— What is being asked —
Only lines holding "regulamin" are wanted; copy each of them from the records below.

— Dataset records —
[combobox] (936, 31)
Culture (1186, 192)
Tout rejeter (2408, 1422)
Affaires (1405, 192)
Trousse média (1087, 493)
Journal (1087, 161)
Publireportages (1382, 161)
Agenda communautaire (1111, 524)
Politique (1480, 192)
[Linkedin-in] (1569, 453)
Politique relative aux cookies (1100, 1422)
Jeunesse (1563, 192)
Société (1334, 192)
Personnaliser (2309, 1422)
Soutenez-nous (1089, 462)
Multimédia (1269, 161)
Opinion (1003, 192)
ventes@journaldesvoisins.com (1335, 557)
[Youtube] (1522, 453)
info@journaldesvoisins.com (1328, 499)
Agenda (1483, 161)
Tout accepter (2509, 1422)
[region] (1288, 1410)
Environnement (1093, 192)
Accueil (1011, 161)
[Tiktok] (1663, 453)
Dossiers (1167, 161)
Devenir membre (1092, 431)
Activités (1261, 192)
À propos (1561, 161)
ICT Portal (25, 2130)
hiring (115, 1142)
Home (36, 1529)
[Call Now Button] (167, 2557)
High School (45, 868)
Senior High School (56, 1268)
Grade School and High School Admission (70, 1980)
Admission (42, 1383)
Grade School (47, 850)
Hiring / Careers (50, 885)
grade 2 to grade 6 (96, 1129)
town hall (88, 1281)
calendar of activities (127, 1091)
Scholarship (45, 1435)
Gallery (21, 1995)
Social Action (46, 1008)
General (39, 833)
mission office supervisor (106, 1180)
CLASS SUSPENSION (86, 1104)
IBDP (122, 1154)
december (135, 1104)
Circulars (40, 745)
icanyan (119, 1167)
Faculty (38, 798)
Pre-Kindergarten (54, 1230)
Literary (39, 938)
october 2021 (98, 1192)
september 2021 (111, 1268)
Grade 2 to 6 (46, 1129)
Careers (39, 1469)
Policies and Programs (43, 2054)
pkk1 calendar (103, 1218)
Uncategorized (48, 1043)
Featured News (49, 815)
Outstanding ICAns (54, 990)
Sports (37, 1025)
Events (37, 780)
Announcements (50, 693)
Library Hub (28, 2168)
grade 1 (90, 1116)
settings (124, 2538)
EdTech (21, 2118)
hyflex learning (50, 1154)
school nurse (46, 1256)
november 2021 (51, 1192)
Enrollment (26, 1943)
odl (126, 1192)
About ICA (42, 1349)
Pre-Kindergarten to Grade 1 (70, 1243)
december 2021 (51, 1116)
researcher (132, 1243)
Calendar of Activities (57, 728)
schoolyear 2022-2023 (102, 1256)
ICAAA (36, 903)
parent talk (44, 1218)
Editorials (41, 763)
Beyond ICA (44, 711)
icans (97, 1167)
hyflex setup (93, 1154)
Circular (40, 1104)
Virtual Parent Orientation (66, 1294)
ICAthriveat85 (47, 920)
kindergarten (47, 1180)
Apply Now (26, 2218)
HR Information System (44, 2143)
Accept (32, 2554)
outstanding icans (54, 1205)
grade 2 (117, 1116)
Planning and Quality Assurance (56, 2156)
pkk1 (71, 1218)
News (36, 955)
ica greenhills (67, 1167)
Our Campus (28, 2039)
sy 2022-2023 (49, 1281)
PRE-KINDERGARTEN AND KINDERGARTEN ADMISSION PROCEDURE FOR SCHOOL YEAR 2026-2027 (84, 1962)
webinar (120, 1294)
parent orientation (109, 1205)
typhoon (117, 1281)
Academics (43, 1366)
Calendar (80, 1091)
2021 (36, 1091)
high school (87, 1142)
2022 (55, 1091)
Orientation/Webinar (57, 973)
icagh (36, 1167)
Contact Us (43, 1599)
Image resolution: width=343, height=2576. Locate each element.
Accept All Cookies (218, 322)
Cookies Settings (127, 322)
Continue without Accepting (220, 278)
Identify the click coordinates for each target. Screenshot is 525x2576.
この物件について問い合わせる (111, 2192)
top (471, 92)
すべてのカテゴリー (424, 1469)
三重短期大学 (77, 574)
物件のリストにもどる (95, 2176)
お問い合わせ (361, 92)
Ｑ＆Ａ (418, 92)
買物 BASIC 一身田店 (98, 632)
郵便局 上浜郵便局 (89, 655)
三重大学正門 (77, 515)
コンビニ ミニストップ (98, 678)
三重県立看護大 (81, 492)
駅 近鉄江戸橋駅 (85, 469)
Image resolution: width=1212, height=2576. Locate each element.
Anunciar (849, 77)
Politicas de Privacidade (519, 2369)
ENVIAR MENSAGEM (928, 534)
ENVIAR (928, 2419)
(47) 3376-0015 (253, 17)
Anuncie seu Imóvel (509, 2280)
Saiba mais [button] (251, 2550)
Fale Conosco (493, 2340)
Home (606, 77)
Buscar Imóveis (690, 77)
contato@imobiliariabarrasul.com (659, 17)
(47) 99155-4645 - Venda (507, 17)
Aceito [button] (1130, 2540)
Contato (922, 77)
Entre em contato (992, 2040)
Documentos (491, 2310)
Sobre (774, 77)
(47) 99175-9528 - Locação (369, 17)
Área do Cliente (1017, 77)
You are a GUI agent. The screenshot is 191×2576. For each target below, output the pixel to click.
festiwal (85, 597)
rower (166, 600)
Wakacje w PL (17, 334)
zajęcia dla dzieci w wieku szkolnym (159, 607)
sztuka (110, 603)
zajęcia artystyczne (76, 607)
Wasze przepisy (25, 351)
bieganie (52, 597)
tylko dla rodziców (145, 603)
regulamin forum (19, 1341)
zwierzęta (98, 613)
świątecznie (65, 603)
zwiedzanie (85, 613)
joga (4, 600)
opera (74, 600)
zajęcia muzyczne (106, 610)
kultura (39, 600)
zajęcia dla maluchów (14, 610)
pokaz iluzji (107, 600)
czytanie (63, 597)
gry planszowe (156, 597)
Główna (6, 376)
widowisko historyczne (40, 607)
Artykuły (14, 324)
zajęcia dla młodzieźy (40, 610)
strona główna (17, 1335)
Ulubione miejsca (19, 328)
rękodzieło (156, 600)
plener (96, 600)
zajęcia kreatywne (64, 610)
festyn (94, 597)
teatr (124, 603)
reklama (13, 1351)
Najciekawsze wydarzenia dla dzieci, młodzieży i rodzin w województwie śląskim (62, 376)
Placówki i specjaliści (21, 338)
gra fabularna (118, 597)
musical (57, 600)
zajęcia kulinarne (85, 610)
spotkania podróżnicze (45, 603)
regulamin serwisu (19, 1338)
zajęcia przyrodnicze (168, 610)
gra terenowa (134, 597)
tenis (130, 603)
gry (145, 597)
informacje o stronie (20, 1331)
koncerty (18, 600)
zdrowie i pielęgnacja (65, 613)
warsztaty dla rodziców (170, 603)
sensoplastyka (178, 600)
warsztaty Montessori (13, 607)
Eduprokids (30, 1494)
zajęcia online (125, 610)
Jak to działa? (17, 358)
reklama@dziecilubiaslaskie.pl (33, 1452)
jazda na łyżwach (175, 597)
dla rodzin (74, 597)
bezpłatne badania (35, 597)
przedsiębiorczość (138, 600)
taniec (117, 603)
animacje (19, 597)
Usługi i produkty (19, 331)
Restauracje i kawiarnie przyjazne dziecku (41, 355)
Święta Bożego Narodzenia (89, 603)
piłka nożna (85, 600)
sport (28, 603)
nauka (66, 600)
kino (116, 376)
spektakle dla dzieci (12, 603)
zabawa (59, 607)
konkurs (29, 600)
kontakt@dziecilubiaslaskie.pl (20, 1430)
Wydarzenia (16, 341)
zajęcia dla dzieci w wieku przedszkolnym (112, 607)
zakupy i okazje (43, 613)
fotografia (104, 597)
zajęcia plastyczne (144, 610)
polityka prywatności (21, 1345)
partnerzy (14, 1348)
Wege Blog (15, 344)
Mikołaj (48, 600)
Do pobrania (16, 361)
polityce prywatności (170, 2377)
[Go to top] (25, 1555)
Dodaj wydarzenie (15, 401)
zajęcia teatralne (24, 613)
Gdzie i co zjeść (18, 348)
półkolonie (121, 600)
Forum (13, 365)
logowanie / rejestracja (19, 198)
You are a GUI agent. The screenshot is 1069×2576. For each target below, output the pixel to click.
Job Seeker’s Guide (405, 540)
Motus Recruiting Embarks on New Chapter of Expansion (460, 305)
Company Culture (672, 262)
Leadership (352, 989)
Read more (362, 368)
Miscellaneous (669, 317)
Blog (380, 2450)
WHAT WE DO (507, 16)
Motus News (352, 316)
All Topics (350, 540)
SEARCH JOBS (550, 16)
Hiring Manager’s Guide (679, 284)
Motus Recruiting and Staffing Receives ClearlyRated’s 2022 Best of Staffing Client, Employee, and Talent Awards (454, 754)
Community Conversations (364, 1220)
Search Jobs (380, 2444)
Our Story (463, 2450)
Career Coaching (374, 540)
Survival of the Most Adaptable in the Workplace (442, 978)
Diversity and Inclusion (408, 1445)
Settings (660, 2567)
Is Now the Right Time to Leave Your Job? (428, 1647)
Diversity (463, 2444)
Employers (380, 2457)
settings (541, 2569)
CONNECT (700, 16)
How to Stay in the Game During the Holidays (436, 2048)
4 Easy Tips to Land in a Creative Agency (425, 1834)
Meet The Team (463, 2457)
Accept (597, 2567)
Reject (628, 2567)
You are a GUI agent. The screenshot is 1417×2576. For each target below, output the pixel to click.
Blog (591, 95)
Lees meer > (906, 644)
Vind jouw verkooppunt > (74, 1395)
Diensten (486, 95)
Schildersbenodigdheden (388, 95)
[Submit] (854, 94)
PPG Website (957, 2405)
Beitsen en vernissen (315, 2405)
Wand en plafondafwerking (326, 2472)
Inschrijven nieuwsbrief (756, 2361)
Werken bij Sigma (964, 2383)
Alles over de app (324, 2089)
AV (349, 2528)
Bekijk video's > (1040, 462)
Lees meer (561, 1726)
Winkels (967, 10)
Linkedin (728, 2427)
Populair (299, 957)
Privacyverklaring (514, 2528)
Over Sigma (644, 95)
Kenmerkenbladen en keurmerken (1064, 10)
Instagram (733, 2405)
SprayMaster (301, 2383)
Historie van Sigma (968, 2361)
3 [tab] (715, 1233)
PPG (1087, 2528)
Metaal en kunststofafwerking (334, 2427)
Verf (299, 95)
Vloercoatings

— Answer below —
regulamin forum (19, 1341)
regulamin serwisu (19, 1338)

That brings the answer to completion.